Excluding $\omega+6^i,\omega+6^j$, the union of these arithmetic progressions consists of the nine numbers $$F(i,j) = \left\{
\begin{split}
&\omega+3\cdot6^i-2\cdot6^j,\quad &
&\omega+2\cdot6^i-6^j,\quad &
&\omega+3\cdot6^i/2-6^j/2, \\
&\omega+2\cdot6^i/3+6^j/3,\quad&
&\omega+6^i/2+6^j/2,\quad&
&\omega+6^i/3+2\cdot6^j/3, \\
&\omega-6^i/2+3\cdot6^j/2,\quad&
&\omega+2\cdot6^j-6^i,\quad&
&\omega+3\cdot6^j-2\cdot6^i
\end{split}\right\}.$$ The "spread" requirements on picks by A should be that any two such sets are disjoint from each other, and disjoint from B's previous picks.
By inspection, in order to block all six arithmetic progressions containing $\omega+6^i$ and $\omega+6^j$, player B must pick at least four of the nine numbers from $F(i,j)$. This means that at round $n$, we must have $\sum_{i=1}^n f(i) \geq 4\binom{2n}{2}$. In fact, we must have $f(n) \geq 16n-12$ for every $n$ or else A's strategy will win at the first $n\geq1$ such that $f(n)<16n-12$.
Similar calculations for $r>4$ show that there is always a linear function $an+b$, where $a$ and $b$ depend on $r$, such that player A's strategy will win at the first $n$ such that $f(n)<an+b$, and player B has a winning strategy so long as $f(n) \geq an+b$ for all $n$.
A: The search term here is "Maker-Breaker arithmetic progression" or "Maker-Breaker van der Waerden".  Maker is trying to build arithmetic progressions and Breaker is trying to stop them, without caring about building arithmetic progressions themself.

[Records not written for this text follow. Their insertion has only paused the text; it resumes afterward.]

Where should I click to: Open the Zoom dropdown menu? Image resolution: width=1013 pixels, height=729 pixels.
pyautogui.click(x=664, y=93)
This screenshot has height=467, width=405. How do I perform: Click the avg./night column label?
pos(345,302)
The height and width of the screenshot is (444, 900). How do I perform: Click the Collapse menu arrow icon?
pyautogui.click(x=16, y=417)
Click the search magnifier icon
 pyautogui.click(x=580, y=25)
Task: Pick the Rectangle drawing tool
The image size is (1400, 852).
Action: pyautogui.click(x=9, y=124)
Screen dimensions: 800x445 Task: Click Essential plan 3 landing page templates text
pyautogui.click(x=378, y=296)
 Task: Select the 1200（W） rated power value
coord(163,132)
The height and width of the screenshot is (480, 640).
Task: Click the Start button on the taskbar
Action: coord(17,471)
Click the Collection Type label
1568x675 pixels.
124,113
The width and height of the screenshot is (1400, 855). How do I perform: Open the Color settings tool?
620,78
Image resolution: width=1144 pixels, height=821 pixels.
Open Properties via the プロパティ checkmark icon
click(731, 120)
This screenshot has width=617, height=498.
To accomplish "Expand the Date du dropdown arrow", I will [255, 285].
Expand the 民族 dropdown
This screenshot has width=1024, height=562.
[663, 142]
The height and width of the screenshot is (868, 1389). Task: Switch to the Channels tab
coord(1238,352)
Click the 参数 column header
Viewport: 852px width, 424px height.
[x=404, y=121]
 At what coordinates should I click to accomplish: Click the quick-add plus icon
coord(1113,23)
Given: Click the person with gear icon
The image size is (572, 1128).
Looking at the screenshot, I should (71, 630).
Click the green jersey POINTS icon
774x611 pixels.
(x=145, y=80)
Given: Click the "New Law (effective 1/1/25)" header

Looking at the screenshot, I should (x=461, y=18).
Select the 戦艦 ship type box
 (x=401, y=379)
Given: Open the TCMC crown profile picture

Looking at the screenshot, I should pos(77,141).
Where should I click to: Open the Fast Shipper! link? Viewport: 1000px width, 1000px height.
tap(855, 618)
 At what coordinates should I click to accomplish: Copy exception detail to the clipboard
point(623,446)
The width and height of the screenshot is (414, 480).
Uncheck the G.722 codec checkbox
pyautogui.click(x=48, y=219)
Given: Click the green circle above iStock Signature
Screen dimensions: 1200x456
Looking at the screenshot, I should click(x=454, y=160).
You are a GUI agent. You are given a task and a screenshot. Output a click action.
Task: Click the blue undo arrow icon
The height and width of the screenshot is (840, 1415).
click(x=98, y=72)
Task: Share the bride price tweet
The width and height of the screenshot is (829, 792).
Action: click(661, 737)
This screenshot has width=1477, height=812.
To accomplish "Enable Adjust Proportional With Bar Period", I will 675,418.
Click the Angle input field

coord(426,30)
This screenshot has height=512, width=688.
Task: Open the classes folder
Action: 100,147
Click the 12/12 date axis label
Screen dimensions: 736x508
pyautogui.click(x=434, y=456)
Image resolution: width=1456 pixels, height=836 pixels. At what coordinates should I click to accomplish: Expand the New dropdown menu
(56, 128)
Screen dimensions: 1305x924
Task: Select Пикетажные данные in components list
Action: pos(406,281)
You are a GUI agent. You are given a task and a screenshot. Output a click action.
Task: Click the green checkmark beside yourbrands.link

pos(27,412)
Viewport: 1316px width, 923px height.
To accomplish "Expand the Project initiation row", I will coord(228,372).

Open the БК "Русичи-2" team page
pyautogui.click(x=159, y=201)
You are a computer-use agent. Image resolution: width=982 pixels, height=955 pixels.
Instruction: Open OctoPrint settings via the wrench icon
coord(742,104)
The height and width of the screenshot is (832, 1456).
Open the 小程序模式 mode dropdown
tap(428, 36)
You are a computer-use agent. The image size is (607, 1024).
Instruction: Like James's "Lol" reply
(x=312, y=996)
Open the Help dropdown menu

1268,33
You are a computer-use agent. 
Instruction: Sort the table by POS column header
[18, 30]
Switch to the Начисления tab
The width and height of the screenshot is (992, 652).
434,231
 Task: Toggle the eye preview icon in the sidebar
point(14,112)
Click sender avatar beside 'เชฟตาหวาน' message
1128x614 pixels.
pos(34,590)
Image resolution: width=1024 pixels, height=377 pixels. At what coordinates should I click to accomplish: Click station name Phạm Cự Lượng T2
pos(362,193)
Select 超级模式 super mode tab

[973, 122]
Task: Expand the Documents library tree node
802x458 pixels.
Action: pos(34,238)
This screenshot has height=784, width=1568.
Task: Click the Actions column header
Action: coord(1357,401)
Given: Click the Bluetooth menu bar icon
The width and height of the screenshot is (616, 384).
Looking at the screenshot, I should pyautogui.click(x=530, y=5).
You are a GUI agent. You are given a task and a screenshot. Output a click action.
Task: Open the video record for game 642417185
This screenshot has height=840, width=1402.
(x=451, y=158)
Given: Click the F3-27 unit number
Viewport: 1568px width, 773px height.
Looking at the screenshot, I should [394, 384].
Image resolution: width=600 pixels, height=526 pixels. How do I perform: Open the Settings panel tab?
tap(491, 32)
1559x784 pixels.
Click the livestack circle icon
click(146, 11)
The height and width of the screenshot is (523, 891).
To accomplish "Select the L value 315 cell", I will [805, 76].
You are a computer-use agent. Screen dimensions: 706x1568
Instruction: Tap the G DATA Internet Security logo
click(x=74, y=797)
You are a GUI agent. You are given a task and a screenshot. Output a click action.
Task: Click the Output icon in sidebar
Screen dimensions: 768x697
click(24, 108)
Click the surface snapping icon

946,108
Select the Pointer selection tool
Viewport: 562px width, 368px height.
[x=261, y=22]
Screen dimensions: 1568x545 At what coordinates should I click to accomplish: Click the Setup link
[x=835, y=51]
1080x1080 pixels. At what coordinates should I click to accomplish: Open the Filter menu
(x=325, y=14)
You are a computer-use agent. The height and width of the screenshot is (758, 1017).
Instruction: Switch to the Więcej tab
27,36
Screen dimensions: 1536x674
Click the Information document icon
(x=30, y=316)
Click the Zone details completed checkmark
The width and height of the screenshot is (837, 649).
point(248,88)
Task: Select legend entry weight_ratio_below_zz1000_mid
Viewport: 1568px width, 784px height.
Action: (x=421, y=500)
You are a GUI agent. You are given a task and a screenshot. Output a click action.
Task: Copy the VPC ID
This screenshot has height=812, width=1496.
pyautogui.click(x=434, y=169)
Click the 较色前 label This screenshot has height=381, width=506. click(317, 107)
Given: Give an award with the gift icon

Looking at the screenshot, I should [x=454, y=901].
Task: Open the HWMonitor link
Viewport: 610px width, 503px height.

For every $n \in \mathbb N$ and every $0 < \delta \leq 1$ there is a finite $N = N(n,\delta)$ such that every subset of $[N]$ of size $\delta N$ contains an arithmetic progression of length $n$.  Hence for question 2 the "take least unoccupied" strategy should be a win for Maker in at most $N(n,1/(k+1))$ steps.
Maker-Breaker games are often studied from the point of view of what bias (your $k$) allows Breaker to win.  In view of Szemerédi's theorem that means "when played on a finite interval", but the literature on that problem might shed some light on questions 3 and 4.
By factorising each integer, question 5 is equivalent to looking at arithmetic progressions in the direct sum of countably many copies of $\mathbb N$.  Only finitely many of the copies will be useful in an optimal (game length minimising) strategy for Maker.